>>>

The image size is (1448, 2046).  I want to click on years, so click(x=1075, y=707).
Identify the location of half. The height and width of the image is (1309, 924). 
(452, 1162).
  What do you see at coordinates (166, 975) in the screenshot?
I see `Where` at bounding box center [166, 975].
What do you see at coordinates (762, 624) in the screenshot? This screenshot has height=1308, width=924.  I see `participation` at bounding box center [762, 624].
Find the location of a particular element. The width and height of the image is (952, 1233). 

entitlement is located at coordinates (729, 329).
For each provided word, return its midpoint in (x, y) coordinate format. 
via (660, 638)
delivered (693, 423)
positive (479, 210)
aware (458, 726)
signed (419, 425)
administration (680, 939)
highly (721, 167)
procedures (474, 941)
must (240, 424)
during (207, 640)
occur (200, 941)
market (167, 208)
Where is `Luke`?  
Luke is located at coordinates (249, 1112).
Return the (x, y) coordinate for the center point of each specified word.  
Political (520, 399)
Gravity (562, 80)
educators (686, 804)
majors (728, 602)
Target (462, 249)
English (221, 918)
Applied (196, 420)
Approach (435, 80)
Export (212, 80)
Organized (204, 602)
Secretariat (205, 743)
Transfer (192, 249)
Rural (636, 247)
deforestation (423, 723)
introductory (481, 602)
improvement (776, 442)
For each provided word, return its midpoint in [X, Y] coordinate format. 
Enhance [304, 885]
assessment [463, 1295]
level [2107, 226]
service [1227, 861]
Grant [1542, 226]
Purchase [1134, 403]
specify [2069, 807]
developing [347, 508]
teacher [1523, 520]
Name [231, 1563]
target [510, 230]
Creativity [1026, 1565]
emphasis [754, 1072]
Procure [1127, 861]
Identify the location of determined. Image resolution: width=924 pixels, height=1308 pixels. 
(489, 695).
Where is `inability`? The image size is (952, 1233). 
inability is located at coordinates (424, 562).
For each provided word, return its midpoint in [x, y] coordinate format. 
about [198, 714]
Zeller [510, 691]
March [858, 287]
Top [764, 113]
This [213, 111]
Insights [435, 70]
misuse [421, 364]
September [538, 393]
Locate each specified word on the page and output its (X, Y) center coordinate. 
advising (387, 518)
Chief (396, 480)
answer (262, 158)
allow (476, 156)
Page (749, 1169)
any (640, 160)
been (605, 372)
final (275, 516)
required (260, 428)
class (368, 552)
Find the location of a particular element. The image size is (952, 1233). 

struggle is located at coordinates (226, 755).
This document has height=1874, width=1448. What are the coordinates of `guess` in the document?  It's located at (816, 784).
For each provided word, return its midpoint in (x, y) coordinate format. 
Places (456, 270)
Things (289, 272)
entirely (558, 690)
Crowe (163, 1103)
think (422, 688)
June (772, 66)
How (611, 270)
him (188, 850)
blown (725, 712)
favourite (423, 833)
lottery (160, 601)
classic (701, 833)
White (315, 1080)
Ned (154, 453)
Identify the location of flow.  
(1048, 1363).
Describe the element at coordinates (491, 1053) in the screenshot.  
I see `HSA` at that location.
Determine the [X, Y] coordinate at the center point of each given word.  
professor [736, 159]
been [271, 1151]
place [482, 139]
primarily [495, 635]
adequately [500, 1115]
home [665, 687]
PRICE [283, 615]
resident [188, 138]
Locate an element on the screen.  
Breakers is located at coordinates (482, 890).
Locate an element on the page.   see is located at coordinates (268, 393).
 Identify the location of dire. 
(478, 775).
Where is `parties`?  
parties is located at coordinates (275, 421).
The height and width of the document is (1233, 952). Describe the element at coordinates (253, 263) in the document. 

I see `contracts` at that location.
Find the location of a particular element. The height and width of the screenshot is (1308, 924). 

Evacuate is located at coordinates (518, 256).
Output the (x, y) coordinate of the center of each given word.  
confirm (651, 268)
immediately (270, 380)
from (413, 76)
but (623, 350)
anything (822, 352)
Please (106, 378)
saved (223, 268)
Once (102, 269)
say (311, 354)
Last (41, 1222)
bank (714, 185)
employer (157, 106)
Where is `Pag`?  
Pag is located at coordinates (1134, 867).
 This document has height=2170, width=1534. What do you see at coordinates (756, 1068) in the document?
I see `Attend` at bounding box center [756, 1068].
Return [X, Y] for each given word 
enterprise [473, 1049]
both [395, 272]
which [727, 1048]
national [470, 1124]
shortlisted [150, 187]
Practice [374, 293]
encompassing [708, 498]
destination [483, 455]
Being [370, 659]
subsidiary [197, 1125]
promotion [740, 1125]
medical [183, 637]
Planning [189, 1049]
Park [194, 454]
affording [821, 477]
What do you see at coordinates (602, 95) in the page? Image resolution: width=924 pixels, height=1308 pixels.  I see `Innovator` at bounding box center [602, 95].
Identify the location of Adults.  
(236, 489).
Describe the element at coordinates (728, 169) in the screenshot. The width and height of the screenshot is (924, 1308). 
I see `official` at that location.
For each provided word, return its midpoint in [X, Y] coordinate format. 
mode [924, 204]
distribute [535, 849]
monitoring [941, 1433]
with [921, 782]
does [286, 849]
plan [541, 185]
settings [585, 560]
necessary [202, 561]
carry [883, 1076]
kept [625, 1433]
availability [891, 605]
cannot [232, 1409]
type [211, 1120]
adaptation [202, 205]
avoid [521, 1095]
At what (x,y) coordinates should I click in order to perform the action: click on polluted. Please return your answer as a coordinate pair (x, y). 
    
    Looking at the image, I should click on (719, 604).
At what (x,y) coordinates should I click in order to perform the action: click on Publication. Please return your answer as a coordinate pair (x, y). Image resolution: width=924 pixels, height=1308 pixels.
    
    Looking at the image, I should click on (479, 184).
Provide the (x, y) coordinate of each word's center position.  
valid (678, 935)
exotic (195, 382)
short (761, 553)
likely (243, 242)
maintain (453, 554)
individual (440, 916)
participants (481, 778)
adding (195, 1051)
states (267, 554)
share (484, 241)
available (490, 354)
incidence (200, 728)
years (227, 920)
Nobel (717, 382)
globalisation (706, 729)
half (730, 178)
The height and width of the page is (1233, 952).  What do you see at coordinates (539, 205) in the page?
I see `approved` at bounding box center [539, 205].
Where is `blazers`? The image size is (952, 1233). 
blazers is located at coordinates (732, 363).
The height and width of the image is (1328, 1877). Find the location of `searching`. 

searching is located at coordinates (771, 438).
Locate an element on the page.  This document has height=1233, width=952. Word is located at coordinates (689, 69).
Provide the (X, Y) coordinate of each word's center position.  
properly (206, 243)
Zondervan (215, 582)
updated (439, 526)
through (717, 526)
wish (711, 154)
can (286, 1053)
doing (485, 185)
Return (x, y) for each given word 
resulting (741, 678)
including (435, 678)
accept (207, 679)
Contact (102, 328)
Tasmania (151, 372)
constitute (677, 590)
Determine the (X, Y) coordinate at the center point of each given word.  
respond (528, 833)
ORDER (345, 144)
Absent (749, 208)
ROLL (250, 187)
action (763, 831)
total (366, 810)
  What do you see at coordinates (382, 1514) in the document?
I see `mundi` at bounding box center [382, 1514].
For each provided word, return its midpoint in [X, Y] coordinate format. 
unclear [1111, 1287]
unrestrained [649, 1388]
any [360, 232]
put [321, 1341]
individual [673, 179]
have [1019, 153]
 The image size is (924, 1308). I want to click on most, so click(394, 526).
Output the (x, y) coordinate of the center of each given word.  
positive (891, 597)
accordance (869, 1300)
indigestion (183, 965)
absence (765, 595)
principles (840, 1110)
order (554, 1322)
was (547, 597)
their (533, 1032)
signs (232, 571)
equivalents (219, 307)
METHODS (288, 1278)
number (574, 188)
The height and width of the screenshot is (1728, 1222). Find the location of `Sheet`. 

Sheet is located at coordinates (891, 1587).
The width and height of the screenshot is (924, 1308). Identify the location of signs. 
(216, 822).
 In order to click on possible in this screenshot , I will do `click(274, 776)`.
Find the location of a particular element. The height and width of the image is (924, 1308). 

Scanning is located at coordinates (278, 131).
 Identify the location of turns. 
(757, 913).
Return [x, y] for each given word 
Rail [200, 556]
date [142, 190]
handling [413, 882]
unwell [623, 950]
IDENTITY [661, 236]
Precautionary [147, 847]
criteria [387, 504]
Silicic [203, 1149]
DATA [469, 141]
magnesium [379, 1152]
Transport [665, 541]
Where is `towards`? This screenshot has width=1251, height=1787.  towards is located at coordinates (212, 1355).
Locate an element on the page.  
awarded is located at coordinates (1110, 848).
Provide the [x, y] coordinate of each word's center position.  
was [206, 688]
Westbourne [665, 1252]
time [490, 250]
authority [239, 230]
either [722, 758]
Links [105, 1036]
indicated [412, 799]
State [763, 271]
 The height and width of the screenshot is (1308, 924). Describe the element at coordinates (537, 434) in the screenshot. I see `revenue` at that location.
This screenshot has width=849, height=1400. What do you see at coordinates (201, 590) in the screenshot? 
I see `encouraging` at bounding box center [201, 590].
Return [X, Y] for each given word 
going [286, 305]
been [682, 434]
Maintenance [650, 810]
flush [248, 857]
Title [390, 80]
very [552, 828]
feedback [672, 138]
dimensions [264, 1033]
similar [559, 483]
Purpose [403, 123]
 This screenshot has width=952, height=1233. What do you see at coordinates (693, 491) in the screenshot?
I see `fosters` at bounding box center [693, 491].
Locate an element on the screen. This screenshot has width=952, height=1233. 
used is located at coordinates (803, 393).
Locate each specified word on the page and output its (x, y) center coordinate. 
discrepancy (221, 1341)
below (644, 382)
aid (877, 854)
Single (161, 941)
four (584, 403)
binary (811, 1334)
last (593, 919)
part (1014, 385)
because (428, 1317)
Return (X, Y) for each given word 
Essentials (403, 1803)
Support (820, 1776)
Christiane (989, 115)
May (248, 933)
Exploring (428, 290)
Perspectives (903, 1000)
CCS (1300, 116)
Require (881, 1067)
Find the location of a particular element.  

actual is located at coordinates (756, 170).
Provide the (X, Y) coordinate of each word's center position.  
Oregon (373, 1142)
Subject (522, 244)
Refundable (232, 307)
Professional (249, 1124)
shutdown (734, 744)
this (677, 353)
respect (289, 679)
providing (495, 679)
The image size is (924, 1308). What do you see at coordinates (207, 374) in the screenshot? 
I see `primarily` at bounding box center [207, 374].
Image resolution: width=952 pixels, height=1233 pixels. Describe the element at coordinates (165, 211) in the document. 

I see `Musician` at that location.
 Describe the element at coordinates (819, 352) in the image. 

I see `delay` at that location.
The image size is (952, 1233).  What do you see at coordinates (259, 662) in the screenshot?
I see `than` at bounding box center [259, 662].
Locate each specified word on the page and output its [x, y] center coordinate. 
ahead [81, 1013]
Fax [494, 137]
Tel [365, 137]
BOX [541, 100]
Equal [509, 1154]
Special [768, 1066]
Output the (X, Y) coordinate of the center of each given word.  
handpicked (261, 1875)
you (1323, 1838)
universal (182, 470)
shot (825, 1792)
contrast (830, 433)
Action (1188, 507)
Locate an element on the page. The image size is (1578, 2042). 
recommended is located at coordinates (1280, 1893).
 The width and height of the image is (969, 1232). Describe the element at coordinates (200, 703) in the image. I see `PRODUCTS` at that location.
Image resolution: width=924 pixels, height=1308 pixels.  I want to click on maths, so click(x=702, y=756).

<<<

[EXERCISE]
Copy the records from their first line through the line containing "via (660, 638)", substituting "specific" for "particular" and leaving everything else unchanged.

[ANSWER IN FULL]
The image size is (1448, 2046).  I want to click on years, so click(x=1075, y=707).
Identify the location of half. The height and width of the image is (1309, 924). 
(452, 1162).
  What do you see at coordinates (166, 975) in the screenshot?
I see `Where` at bounding box center [166, 975].
What do you see at coordinates (762, 624) in the screenshot? This screenshot has height=1308, width=924.  I see `participation` at bounding box center [762, 624].
Find the location of a specific element. The width and height of the image is (952, 1233). 

entitlement is located at coordinates (729, 329).
For each provided word, return its midpoint in (x, y) coordinate format. 
via (660, 638)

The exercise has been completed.